Da das einzige was ich finden konnte das hier war
http://www.java-forum.org/de/viewtopic.php?t=6941&highlight=zur+laufzeit
dachte ich mir ich erstelle dann doch mal für diese noob Frage nen neuen Thread.

Also es geht sich um folgendes^^:

*Wie kann ich zur Laufzeit Objekte einfügen?*
1.Eine neue Branchgroup für jedes einzelne Objekt (Monster, Kugel, whatever) erstellen scheint mir suboptimal.
2.Capability für die Branchgroup setzen hat nich funktioniert, es blieb die Exception, dass nur eine Branchgroup hinzugefügt werden kann, wobei das ja wiederrum auf die vorhin beschriebene Weise hinauslaufen würde.
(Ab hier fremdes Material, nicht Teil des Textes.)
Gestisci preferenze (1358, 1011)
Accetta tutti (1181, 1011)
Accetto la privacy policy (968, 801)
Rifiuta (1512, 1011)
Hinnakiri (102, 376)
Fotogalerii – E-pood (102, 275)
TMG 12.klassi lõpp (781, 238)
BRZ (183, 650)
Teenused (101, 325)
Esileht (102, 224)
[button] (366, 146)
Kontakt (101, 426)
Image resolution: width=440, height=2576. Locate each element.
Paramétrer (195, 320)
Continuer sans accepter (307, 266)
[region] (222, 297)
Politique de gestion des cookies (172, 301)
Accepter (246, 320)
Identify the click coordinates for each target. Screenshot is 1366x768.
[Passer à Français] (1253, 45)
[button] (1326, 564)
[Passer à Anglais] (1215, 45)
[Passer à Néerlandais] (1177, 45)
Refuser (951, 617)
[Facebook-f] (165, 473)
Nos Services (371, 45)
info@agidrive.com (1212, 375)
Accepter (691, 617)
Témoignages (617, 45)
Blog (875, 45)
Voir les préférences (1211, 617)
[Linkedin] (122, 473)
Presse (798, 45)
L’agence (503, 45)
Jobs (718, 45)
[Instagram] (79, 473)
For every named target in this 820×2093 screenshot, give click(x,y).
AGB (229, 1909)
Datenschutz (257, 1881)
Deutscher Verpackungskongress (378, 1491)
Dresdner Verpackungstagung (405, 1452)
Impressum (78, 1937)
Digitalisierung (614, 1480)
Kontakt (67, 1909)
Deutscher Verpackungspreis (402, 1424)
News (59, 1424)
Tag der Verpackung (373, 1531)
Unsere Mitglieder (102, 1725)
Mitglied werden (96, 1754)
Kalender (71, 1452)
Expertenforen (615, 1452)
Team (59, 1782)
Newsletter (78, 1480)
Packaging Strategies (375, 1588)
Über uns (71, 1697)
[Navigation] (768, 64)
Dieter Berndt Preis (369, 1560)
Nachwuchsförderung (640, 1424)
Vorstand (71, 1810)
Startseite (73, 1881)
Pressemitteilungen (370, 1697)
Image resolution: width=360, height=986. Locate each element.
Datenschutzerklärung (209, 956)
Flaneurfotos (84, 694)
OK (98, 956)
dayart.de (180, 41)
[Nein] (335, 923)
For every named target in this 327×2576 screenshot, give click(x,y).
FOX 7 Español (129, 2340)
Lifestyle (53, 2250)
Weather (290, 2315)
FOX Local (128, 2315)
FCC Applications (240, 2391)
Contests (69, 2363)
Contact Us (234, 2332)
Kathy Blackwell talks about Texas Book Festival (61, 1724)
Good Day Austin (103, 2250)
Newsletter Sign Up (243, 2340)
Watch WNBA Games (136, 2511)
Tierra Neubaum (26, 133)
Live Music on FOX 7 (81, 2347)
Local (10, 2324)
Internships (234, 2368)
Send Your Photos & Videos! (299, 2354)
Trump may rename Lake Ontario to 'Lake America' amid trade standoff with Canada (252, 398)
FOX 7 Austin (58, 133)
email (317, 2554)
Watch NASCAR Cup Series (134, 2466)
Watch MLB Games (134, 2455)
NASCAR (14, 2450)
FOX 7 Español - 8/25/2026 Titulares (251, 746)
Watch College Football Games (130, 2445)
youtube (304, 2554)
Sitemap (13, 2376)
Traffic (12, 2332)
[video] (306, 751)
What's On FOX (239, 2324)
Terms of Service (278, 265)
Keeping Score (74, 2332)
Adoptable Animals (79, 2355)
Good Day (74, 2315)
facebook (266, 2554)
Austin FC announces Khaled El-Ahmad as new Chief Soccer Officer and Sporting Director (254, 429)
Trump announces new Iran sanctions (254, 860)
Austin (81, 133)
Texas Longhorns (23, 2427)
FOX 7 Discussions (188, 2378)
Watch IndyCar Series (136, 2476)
Naja, daher *die Frage wie ich am performantesten/elegantesten neue Objekte in meine Scene einbinden kann.*
Würde man beispielsweise in einem Strategiespiel nach und nach neue Einheiten bauen, wäre es doch seltsam für jede Einheit eine neue Group zu erstellen (schon allein von der Namensgebung her^^).


----------



## Marco13 (28. Jan 2007)

Was spricht denn dagegen, die Objekte als BranchGroups hinzuzufügen? Bin grad nichtmehr so ganz im Thema, aber ... kann man nicht auch mehrere Shpae3Ds in eine BranchGroup packen? Ggf. würde man DA dann halt die Einheiten als (eine Menge von) Shape3Ds rein packen...


----------



## Guest (29. Jan 2007)

sicher? die lösung scheint mir etwas sehr suboptimal


----------



## Mewel (30. Jan 2007)

Wenn sich die Objekte zur Laufzeit nicht ändern sollen und alle das selbe Model/Appearances haben, kannste dir ja mal SharedGroups und Links anschauen.
(http://java.sun.com/products/java-media/3D/forDevelopers/J3D_1_3_API/j3dapi/index.html)

Aber mit neuen BranchGroups ist das schon üblich.

Für die Frage aus dem Forum-Link gibt es die Switch Groups.
(http://java.sun.com/products/java-media/3D/forDevelopers/J3D_1_3_API/j3dapi/index.html)


----------